#### Task prompt:
Extract the lines of the data entries from the line with "Task: Select the line" through the end of the entries, both ends included, and reproduce them verbatim.

(Data entries)
——————————
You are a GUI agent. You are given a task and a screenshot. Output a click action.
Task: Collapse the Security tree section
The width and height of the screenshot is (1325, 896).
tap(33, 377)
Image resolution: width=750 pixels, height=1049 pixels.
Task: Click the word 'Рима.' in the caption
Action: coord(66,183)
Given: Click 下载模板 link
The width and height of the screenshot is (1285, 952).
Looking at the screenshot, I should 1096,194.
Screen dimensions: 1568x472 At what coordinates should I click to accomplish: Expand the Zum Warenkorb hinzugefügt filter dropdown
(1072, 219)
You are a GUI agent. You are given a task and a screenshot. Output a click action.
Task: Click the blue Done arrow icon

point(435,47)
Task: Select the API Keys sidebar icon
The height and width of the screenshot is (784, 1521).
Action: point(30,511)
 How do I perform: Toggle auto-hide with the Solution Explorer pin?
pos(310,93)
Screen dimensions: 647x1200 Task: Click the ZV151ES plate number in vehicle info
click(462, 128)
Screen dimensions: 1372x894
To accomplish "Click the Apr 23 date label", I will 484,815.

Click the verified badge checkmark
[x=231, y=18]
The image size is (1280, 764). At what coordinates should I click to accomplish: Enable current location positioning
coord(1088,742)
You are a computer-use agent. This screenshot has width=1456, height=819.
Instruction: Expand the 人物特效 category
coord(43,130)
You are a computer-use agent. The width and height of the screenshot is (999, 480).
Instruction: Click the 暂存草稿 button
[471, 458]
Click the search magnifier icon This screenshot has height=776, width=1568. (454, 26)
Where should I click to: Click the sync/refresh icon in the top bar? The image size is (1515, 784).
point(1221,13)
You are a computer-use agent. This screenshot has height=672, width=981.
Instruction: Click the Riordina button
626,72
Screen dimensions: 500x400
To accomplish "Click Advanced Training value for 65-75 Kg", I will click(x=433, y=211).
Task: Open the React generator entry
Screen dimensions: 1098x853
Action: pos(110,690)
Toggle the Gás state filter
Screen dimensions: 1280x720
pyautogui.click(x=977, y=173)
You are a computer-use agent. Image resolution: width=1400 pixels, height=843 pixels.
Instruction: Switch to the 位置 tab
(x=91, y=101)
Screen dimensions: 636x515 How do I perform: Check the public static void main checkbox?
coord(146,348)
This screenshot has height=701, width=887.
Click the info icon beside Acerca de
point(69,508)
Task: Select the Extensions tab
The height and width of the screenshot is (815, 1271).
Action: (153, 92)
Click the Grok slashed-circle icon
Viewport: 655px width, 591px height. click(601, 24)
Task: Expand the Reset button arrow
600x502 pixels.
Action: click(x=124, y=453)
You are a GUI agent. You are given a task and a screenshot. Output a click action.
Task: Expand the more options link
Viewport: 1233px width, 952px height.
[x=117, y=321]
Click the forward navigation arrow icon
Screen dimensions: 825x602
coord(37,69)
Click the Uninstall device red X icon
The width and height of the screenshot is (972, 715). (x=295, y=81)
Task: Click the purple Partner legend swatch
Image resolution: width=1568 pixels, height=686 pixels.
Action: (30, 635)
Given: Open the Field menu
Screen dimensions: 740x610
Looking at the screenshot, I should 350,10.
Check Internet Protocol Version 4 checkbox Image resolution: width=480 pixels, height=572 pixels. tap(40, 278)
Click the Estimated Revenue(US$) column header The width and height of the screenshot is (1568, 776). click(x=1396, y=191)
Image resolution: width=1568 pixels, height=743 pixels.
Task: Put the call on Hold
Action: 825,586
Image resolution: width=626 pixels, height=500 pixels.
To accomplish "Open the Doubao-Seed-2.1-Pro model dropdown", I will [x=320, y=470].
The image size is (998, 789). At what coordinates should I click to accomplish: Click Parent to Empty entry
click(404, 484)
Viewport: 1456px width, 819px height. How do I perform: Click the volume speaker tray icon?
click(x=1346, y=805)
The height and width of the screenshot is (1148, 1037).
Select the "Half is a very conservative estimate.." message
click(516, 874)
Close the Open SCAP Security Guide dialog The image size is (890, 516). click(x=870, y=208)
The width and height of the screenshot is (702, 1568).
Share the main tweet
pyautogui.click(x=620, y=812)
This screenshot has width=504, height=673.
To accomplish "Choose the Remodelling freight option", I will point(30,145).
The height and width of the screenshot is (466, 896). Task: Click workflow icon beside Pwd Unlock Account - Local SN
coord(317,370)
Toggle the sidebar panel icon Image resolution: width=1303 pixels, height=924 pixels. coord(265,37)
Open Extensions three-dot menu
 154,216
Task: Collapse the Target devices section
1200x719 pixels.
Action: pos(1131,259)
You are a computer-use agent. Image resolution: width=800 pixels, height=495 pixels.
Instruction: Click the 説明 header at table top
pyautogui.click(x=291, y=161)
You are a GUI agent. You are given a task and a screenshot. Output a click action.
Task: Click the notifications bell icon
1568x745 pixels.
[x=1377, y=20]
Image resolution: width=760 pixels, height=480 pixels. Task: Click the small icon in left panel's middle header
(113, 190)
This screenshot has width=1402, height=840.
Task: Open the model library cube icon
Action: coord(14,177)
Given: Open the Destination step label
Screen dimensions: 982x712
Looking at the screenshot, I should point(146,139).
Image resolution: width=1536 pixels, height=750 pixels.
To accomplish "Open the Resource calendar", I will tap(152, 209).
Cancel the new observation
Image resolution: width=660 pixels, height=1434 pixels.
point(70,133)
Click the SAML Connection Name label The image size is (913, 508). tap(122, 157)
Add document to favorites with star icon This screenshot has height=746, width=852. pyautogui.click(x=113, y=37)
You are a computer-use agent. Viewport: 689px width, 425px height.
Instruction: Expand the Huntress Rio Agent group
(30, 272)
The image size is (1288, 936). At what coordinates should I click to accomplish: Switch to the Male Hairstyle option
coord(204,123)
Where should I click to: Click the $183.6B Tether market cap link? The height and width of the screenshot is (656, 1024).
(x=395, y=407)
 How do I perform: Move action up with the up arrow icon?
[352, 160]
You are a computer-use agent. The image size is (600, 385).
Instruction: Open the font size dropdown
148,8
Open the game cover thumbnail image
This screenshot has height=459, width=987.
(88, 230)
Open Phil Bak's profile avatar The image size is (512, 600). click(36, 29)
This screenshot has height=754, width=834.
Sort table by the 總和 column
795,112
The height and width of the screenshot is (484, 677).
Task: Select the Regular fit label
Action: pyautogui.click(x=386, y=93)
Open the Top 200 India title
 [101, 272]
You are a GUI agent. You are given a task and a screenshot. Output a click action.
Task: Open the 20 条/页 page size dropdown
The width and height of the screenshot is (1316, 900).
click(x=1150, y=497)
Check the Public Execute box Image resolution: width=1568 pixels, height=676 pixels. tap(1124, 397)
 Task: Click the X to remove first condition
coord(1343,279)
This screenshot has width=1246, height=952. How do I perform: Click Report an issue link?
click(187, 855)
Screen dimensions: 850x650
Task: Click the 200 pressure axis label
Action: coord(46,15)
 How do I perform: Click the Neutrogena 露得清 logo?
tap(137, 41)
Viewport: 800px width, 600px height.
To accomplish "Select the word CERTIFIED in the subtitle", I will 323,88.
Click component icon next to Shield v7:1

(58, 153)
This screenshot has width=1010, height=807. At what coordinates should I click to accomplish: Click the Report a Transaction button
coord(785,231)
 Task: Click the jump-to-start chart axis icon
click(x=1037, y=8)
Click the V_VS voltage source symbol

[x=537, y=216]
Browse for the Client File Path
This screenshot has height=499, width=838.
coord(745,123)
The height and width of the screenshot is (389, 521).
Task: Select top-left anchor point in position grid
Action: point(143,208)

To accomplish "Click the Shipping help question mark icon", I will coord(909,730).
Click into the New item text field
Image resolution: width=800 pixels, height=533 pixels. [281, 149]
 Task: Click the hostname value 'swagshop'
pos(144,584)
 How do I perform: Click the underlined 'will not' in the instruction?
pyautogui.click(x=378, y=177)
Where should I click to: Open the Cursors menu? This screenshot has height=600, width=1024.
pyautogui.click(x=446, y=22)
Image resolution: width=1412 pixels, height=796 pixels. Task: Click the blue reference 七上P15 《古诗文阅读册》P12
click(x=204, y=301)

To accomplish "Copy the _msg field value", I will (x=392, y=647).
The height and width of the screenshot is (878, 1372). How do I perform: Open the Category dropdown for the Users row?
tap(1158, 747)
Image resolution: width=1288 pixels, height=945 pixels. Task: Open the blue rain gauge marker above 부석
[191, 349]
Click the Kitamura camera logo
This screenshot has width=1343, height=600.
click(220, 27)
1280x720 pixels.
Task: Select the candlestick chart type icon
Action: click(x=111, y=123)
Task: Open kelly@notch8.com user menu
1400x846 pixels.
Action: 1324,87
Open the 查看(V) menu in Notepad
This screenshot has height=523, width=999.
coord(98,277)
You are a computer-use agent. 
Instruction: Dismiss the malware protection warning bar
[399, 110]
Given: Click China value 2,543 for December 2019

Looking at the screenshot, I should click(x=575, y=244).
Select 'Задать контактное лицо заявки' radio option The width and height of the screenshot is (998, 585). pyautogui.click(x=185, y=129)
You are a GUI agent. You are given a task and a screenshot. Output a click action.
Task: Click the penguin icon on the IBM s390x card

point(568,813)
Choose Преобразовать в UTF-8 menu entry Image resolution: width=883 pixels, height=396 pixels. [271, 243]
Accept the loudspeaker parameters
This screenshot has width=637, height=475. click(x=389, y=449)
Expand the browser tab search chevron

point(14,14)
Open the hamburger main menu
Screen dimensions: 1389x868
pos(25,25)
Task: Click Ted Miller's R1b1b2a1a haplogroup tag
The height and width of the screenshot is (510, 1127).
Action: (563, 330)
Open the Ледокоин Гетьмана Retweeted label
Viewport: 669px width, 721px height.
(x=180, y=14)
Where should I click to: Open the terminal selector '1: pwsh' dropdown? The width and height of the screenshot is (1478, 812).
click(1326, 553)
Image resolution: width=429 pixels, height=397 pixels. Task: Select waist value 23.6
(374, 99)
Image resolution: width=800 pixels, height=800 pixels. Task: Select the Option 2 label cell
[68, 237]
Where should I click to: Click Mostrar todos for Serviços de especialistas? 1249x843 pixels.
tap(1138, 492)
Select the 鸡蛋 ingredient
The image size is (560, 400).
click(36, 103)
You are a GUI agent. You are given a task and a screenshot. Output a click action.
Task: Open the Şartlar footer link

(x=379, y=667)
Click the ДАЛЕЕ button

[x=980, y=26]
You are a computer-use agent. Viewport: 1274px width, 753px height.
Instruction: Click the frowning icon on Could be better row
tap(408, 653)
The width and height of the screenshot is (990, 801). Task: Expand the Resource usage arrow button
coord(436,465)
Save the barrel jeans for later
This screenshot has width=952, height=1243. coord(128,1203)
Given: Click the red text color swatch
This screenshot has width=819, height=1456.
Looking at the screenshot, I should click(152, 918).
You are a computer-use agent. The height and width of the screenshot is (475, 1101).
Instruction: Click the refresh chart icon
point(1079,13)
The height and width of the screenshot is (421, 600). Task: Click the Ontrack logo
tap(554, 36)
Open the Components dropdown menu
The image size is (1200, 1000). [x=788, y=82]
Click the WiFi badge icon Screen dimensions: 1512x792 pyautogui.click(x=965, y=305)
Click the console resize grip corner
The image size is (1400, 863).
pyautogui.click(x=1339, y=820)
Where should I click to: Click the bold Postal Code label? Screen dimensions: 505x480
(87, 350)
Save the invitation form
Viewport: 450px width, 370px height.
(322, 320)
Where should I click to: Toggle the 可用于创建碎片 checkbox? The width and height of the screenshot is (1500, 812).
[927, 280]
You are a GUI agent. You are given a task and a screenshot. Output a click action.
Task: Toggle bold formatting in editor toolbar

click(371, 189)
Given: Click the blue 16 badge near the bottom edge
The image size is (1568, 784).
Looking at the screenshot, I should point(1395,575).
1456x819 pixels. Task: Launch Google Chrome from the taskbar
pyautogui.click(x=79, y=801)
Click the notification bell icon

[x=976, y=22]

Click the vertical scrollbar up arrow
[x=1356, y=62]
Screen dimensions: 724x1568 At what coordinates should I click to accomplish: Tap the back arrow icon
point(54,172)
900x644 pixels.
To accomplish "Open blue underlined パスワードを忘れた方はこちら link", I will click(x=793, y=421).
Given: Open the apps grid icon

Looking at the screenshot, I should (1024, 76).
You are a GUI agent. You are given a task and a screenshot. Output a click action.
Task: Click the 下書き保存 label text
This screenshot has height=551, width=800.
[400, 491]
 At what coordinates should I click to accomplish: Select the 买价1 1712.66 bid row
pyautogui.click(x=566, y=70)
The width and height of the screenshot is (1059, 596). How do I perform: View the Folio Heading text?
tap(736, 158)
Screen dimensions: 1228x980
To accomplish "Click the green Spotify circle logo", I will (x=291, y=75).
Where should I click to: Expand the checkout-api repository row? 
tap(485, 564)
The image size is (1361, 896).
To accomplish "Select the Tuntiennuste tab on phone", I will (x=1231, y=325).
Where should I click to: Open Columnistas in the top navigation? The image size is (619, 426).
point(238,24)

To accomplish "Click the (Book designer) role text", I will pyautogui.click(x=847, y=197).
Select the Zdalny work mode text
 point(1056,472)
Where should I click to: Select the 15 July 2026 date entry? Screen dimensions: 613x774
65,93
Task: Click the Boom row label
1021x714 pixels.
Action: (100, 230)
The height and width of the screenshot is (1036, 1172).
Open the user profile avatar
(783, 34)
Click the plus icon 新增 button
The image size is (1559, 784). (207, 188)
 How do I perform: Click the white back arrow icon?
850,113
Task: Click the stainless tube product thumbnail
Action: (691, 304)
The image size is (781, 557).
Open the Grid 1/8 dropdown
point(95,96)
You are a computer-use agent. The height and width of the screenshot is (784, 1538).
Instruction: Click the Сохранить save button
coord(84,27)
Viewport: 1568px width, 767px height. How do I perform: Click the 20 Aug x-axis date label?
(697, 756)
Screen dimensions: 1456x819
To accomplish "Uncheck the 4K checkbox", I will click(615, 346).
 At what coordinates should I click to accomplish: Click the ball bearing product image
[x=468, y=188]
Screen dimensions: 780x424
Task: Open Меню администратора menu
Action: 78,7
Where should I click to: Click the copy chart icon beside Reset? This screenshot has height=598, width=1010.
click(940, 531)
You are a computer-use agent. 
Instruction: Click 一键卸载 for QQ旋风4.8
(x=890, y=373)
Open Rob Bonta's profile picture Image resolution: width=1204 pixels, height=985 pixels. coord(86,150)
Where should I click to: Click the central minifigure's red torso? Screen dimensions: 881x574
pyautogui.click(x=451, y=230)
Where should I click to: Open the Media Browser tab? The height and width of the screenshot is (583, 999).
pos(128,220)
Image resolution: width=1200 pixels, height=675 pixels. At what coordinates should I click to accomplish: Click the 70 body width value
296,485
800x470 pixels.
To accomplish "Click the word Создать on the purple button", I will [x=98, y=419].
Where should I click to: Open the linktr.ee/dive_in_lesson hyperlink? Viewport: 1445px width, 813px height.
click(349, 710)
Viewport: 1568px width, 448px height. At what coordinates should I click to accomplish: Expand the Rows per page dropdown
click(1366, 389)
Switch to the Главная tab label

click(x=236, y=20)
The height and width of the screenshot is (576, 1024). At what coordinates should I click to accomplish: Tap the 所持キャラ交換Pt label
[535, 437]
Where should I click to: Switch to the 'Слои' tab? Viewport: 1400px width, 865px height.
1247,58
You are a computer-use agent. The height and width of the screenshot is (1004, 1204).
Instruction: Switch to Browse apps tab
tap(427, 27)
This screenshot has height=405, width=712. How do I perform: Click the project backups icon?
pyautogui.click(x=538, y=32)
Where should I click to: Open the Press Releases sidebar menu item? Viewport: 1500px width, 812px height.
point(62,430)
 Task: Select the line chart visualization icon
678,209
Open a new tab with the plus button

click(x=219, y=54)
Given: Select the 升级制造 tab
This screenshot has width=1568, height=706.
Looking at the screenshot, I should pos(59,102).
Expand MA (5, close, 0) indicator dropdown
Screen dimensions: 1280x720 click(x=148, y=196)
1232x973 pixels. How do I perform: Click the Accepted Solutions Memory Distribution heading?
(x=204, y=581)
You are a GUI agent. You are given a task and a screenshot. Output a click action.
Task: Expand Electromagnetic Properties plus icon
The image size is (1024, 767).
——————————
#### Solution:
 Task: Select the line chart visualization icon
678,209
Open a new tab with the plus button

click(x=219, y=54)
Given: Select the 升级制造 tab
This screenshot has width=1568, height=706.
Looking at the screenshot, I should pos(59,102).
Expand MA (5, close, 0) indicator dropdown
Screen dimensions: 1280x720 click(x=148, y=196)
1232x973 pixels. How do I perform: Click the Accepted Solutions Memory Distribution heading?
(x=204, y=581)
You are a GUI agent. You are given a task and a screenshot. Output a click action.
Task: Expand Electromagnetic Properties plus icon
The image size is (1024, 767).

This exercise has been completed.